Bogusław Kaczyński: jestem zbulwersowany wypowiedzią premiera
- Szalenie mnie zbulwersowała wypowiedź premiera Tuska, który przekonywał społeczeństwo do celowości, ba, nawet konieczności kupowania z funduszy partyjnych, a tym samym z naszych podatków, garniturów i butów członkom rządu, a własnej żonie sukienek - napisał na swoim facebookowym profilu Bogusław Kaczyński, znany prezenter telewizyjny.
26.06.2013 | aktual.: 26.06.2013 13:28
Kaczyński odniósł się do słów Tuska, który kupowanie ubrań z funduszy partyjnych tłumaczył "koniecznością godnego reprezentowania kraju na arenie międzynarodowej". - Pragnę stanowczo zaprotestować przeciw takiemu rozumowaniu - napisał prezenter.
Przypomniał, że "przez 50 lat reprezentował Polskę na świecie i nigdy nie przyszło mu do głowy, by prosić Telewizję Polską, żeby kupiła mi na występ ubranie". - Występowałem w telewizjach: w Nowy Jorku, Toronto, Hawanie, Rzymie, Hamburgu, Monachium, nawet w Ułan Bator.
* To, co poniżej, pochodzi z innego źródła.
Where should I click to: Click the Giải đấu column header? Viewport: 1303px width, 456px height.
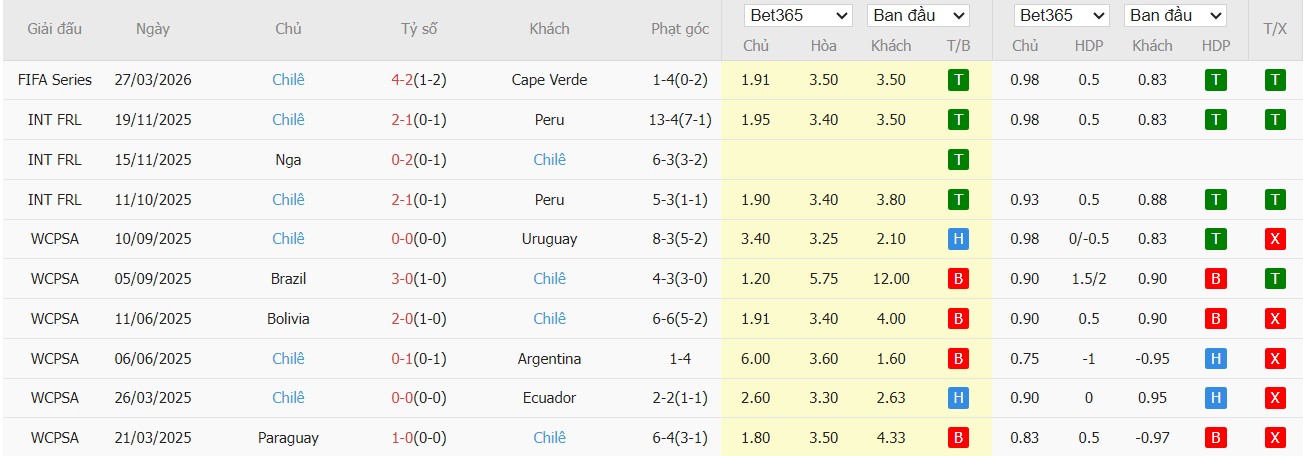coord(55,29)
Pragnę oświadczyć, że na wszystkie występy telewizyjne w kraju i zagranicą zakładałem wyłącznie własne garnitury, koszule i buty. Prywatne muszki i krawaty. Nigdy nie otrzymałem od telewizji nawet agrafki do przypięcia fantazyjki w butonierce. Nie wiedziałem nawet, że takie pomysły mogą komukolwiek przyjść do głowy - napisał Kaczyński
- Ale to były inne czasy. Moralność i przyzwoitość ludzi była także inna - podsumował prezenter.
Komentarz Bogusława Kaczyńskiego cieszy się niezwykłą popularnością na Facebooku. Wpis udostępniło już ponad 4 tys. osób.
Tusk się tłumaczy: musimy jakoś wyglądać
Dziennik "Fakt", napisał, że ze środków zgromadzonych przez PO kupowane były "nie tylko garnitury dla premiera Donalda Tuska, (...) ale także wytworne kreacje dla jego żony Małgorzaty".
Odnosząc się do tych doniesień premier Donald Tusk powiedział, że wydatki reprezentacyjne dla jego żony były pokrywane z partyjnych składek i darowizn, a nie z dotacji budżetowych dla PO. Jak dodał, jego żona często jest współgospodynią podczas wizyt państwowych, musi się opiekować współmałżonkami gości zagranicznych lub jest zobowiązana towarzyszyć mu w wielu wizytach, kiedy po drugiej stronie także są współmałżonkowie lub współmałżonki przywódców". - To się wiąże z tego typu kosztami - dodał szef rządu.
Przypomniał, że już wcześniej zapadła decyzja o skasowaniu funduszu reprezentacyjnego, który przysługiwał poprzednim premierom oraz, że "wydatki związane z reprezentacją będą pokrywane ze środków partyjnych".
- To także jest kontrowersyjne i budzi emocje, ale wydaje mi się uczciwsze, biorąc pod uwagę fakt, że te wydatki PO pokrywa ze środków własnych, a nie z dotacji, czyli ze zwrotu za kampanie wyborcze, oraz ze składek i darowizn - mówił.
- Zdaję sobie sprawę, że to zawsze będzie budziło emocje, ale podobnie jak ja muszę sensownie wyglądać na tle naszych partnerów w Europie czy na świecie, to także często dotyczy mojej małżonki, która nie pracuje, nie ma etatu ani partyjnego, ani państwowego. Postawiła taki warunek - jeśli mam reprezentować od czasu do czasu państwo polskie muszę wyglądać - zaznaczył Tusk.
Podkreślił jednocześnie, że finansowanie i wydatki partii są jawne, cała dokumentacja jest do dyspozycji PKW, "czyli instytucji, która bada i kontroluje wydatki każdej z partii".